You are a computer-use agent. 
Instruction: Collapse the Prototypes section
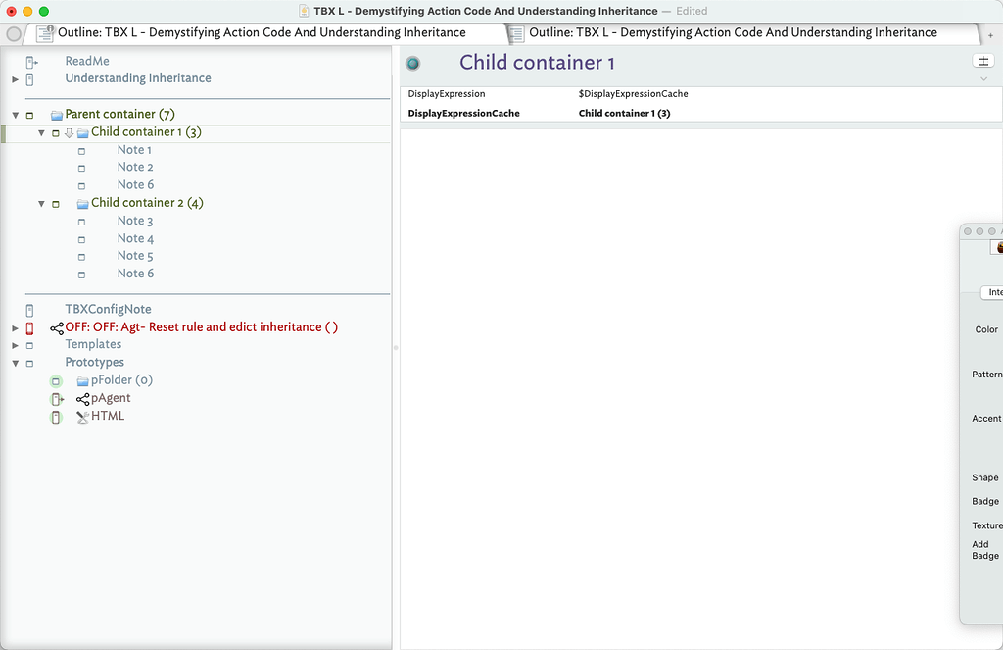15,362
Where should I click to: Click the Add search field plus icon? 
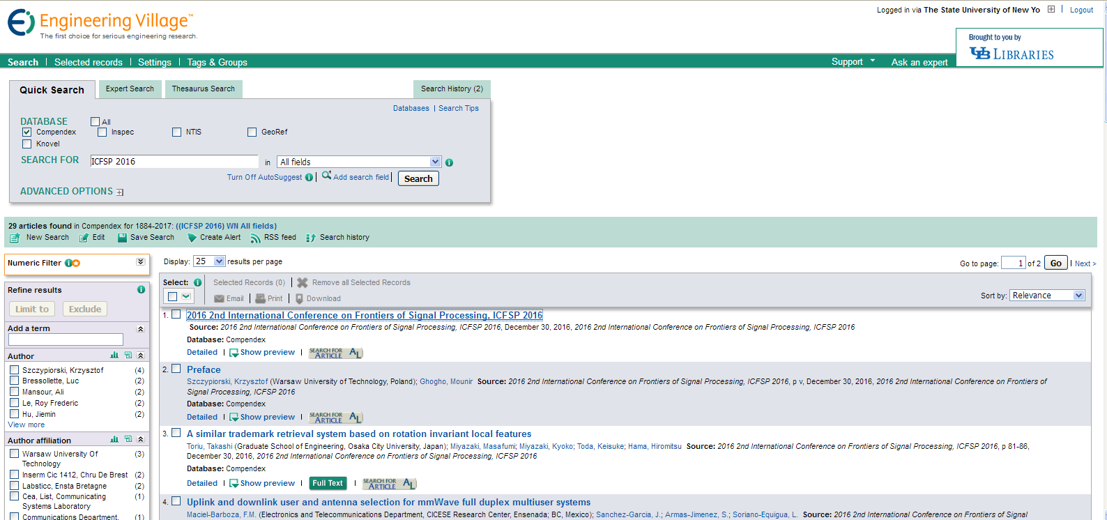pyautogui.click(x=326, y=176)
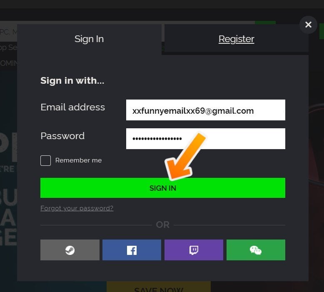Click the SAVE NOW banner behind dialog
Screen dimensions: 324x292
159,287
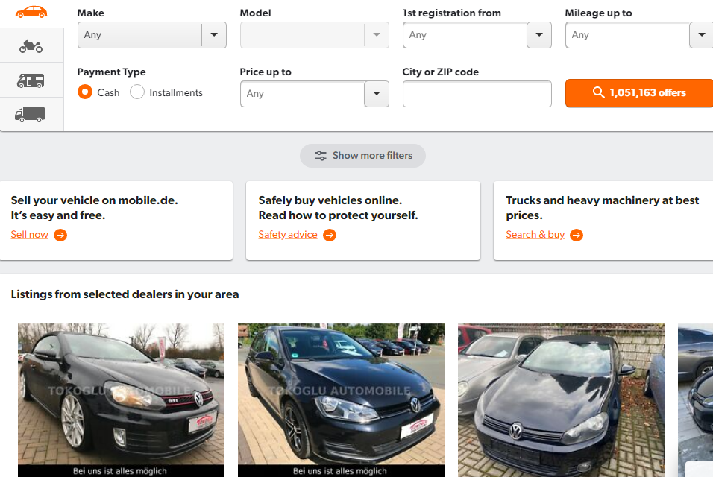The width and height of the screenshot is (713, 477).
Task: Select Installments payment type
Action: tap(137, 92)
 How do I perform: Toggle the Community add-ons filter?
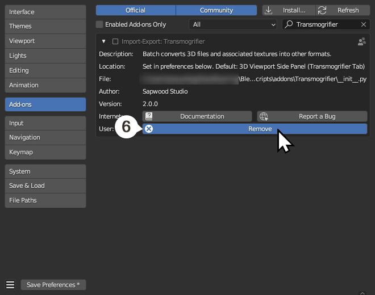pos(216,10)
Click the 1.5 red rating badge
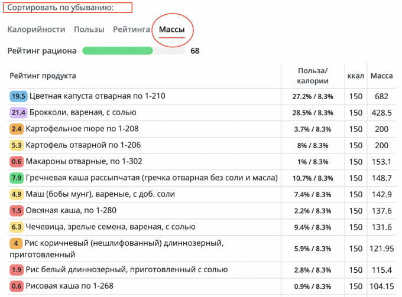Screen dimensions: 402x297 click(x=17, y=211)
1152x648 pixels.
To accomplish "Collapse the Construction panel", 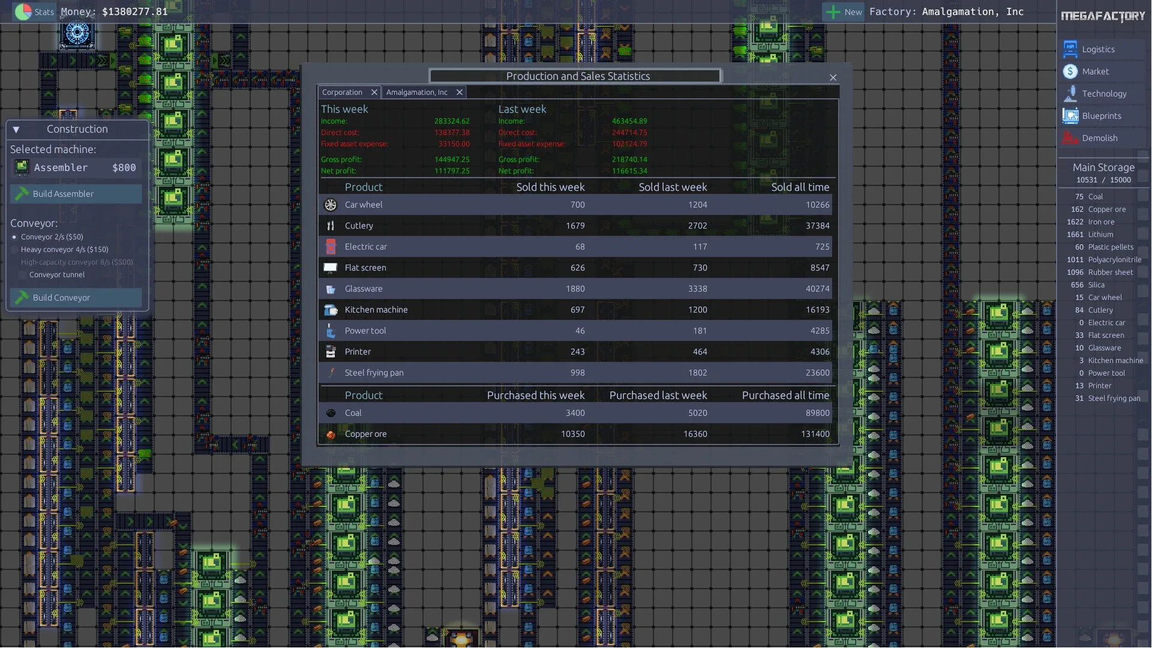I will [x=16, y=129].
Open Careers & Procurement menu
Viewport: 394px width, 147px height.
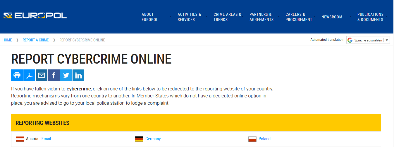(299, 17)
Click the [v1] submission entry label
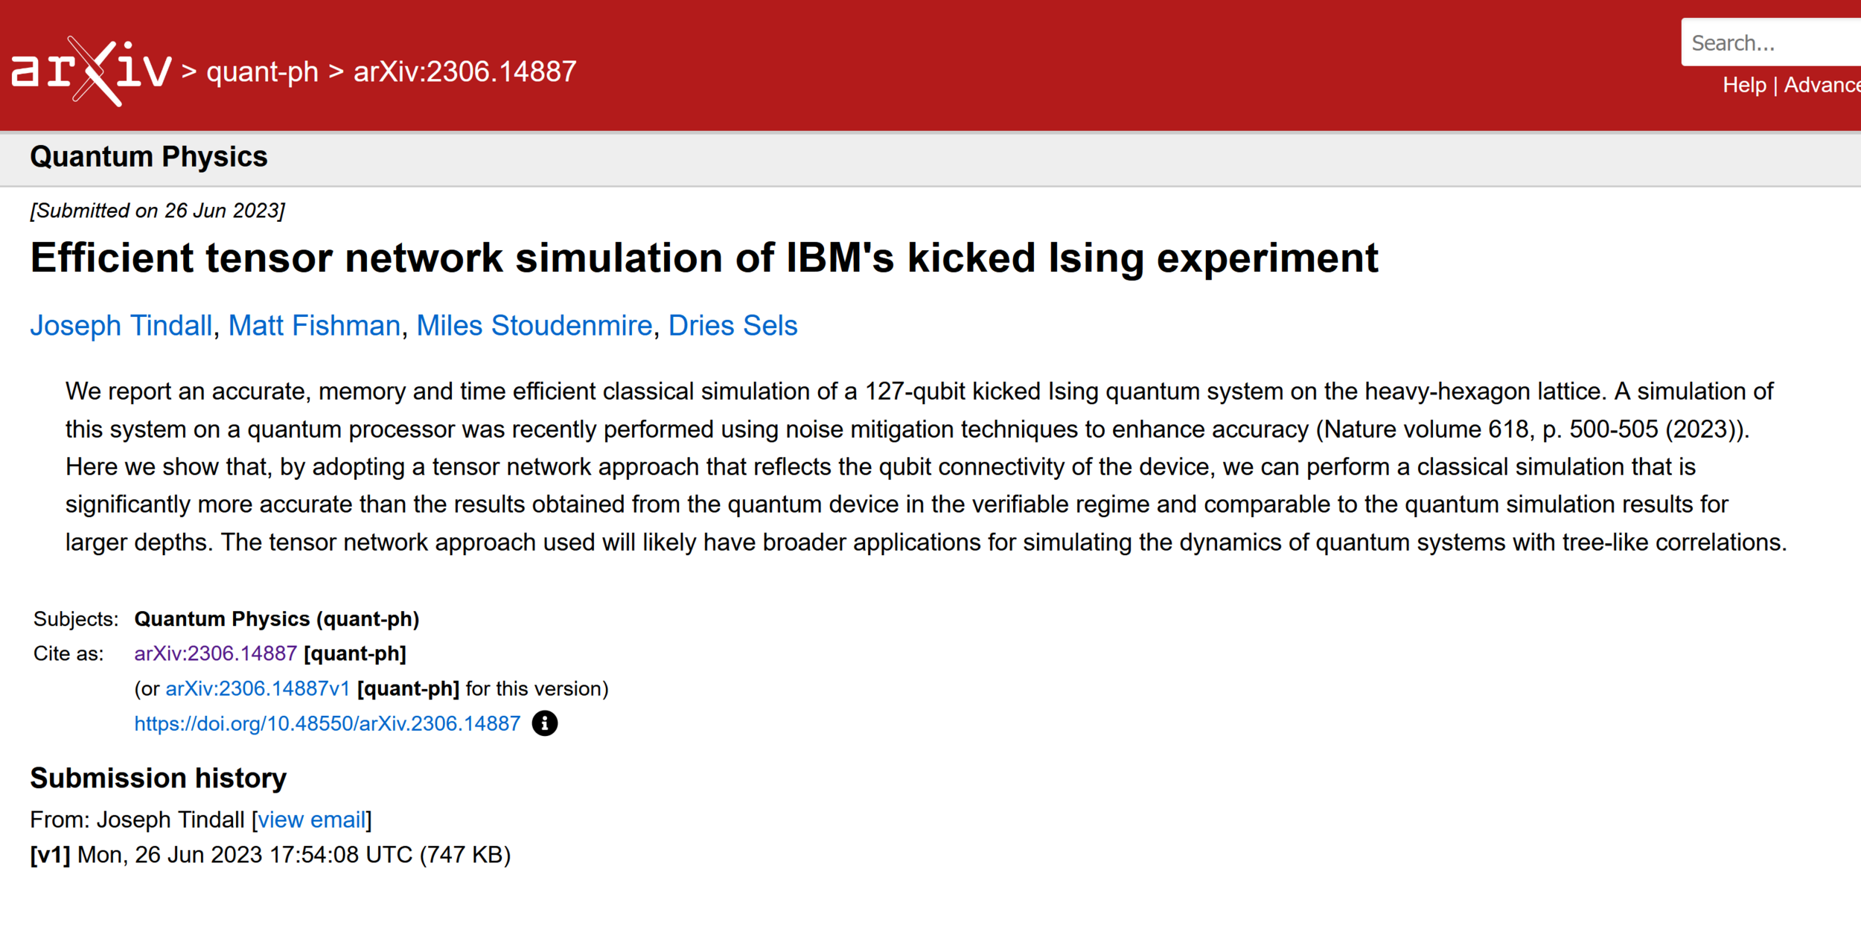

■ ■ ■

**WHAT YOU NEED TO DO**.
Rewrite the items from the line with "Open Careers & Procurement menu" through the end of the items, replacing "menu" with "dropdown" and changing nothing else. Leave the pictures out.

**TASK RESULT**.
Open Careers & Procurement dropdown
Viewport: 394px width, 147px height.
(299, 17)
Click the [v1] submission entry label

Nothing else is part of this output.